ENTRIES SHOWN –
- Opening Delimiter -

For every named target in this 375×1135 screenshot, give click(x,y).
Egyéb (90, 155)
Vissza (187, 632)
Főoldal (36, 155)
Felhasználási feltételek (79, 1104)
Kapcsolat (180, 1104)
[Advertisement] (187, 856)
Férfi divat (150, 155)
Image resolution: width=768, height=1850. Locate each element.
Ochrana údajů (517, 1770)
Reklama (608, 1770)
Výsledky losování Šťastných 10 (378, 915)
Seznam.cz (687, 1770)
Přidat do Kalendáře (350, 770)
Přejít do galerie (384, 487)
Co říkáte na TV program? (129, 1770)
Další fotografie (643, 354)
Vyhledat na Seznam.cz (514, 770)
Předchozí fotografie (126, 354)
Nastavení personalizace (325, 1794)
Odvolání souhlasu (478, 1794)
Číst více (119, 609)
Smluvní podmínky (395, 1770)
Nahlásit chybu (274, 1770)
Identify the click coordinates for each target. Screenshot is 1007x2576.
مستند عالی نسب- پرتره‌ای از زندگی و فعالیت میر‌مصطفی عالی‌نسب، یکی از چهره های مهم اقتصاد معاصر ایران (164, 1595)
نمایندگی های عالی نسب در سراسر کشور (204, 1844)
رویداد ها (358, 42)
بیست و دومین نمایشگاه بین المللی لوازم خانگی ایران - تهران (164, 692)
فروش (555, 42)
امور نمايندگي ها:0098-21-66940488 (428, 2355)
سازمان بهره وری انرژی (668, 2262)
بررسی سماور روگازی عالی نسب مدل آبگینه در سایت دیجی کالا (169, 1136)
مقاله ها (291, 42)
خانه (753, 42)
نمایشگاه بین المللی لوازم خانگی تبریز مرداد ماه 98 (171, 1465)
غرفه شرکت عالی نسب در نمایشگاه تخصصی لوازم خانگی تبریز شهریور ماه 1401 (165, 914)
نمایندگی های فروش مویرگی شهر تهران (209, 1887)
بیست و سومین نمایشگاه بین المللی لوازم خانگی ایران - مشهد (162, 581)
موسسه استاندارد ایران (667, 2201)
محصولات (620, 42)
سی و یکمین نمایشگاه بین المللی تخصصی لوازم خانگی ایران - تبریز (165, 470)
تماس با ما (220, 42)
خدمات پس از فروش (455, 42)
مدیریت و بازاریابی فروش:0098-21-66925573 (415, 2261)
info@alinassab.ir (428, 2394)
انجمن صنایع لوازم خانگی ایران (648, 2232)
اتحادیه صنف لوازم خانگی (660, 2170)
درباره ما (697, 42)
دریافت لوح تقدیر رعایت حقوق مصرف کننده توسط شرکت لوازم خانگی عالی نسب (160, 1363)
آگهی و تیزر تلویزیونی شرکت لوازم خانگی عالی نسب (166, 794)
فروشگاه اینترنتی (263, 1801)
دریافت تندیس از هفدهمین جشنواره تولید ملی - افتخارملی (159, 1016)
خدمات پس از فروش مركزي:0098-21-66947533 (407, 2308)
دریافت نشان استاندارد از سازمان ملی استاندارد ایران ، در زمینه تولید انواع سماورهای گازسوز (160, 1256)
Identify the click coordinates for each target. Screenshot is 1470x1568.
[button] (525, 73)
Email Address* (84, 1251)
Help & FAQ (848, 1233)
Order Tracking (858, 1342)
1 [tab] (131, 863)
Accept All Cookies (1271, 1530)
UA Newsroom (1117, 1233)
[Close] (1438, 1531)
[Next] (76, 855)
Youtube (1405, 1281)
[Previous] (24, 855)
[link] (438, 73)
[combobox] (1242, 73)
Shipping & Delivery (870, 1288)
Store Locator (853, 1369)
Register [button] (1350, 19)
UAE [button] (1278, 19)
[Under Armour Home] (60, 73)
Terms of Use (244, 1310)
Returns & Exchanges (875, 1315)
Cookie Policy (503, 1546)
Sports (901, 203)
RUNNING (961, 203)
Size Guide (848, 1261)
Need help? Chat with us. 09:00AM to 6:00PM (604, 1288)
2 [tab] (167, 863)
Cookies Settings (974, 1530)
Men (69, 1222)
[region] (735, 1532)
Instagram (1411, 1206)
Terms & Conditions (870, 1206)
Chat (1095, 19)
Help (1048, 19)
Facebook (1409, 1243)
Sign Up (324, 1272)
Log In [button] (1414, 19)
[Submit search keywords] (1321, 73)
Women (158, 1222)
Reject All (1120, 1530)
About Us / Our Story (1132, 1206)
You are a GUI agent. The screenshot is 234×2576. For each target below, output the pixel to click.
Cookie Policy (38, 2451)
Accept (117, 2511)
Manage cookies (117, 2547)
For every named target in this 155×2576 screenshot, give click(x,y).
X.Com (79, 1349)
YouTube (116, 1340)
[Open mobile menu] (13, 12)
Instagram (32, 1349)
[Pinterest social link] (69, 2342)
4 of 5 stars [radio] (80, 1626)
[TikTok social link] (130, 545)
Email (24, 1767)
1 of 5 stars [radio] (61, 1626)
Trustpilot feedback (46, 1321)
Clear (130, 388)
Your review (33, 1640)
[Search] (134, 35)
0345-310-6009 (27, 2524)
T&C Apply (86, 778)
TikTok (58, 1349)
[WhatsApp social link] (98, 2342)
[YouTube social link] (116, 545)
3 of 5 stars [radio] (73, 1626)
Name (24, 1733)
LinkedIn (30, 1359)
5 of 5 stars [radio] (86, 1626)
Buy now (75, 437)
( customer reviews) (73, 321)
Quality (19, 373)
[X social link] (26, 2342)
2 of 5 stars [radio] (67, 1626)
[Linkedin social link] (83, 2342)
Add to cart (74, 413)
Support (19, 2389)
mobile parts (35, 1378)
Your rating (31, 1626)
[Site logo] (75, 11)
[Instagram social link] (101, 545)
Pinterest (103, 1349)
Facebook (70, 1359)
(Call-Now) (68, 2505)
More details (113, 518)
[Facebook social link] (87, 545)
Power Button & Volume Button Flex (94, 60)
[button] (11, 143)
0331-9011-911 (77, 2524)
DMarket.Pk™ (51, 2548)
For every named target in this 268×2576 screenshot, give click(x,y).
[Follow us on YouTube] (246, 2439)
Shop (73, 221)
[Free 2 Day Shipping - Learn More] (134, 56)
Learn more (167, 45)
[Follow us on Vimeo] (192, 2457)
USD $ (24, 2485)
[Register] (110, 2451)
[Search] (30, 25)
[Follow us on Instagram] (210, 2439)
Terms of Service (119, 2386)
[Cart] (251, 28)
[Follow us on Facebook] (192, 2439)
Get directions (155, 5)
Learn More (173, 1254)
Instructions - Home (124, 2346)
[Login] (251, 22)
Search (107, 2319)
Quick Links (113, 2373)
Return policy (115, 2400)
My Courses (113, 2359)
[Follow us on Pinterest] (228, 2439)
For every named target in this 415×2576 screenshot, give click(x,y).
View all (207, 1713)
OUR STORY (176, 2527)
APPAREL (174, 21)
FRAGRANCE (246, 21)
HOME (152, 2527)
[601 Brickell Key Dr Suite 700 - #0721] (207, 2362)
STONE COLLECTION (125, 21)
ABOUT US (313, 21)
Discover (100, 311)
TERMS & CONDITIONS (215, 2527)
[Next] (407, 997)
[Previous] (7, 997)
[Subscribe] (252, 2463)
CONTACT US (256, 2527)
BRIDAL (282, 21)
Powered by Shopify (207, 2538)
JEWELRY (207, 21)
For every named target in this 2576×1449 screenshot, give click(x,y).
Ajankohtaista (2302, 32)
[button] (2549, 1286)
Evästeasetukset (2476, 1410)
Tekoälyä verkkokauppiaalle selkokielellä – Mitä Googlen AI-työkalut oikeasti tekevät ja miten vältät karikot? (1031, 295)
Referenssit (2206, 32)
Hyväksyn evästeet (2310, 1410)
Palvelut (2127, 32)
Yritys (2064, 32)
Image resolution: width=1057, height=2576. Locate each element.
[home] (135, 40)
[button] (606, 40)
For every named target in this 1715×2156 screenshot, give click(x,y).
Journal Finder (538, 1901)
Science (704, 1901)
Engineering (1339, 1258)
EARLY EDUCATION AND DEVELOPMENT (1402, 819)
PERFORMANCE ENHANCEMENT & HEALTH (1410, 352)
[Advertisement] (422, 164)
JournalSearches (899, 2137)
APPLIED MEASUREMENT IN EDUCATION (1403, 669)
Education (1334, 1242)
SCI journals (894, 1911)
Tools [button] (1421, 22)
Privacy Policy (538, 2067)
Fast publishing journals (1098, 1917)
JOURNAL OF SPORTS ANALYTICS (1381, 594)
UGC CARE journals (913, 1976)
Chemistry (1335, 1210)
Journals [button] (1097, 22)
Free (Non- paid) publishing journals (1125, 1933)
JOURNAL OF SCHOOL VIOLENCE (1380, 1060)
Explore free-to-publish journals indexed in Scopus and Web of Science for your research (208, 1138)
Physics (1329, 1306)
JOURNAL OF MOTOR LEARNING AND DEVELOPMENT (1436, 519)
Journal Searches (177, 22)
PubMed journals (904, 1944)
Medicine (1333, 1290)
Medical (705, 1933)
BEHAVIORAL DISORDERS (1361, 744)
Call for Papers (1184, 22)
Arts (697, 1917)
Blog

- Closing Delimiter -

TASK PROMPT –
Would you transcribe, exactly, the lines running from the one that contains "BEHAVIORAL DISORDERS (1361, 744)" through the final line of the listing above? Include both ends and nothing else.

RESULT OF THIS EXERCISE –
BEHAVIORAL DISORDERS (1361, 744)
Call for Papers (1184, 22)
Arts (697, 1917)
Blog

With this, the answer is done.